Excerpted passage:
## Start

The authority hereby conferred by this resolution shall expire at the earlier of the close of the AGM of the Company held in 2020 or 14 August 2020, unless previously renewed, varied or revoked, provided that the Company may make an offer or agreement to purchase shares under this authority before the expiry of this authority, and concluded in whole or in part after the expiry of this authority."
11. To consider and, if thought fit, pass the following as a special resolution:
"That, for the purposes of Section 1078 of the Companies Act 2014, the re-issue price range at which any treasury shares³ (as defined by the said Section 1078) for the time being held by the Company may be re-issued off-market shall be as follows:
(i) the maximum price at which a treasury share may be re-issued off-market shall be an amount equal to 120% of the "appropriate price"; and
(ii) the minimum price at which a treasury share may be re-issued off-market shall be the nominal value of the share where such share is required to satisfy an obligation under an employees' share scheme (as defined in the Companies Act 2014) operated by the Company or, in all other cases, an amount equal to 95% of the appropriate price.

## End

Dataset excerpt:
## Start

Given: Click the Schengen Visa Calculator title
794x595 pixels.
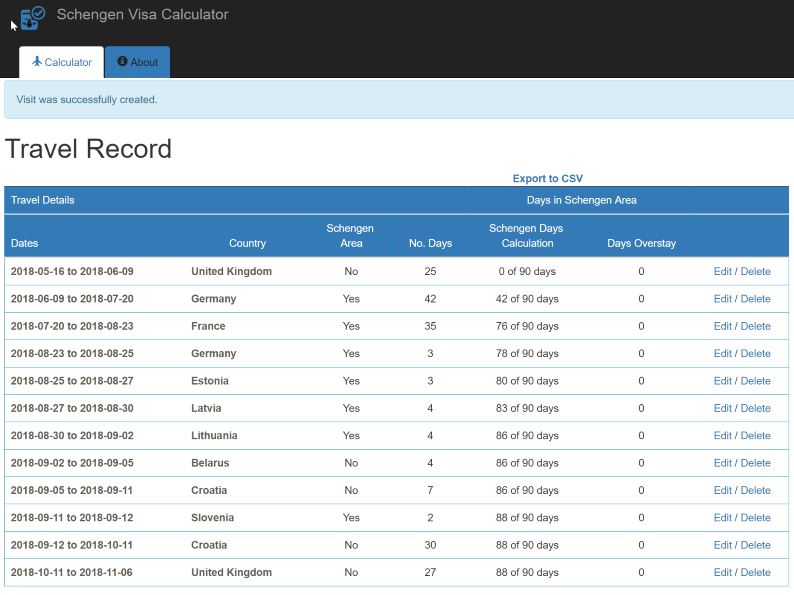Looking at the screenshot, I should tap(142, 15).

## End

Goal: In the excerpt on the re-issue of treasury shares, what is the maximum price at which a treasury share may be re-issued off-market?

Answer: An amount equal to 120% of the "appropriate price".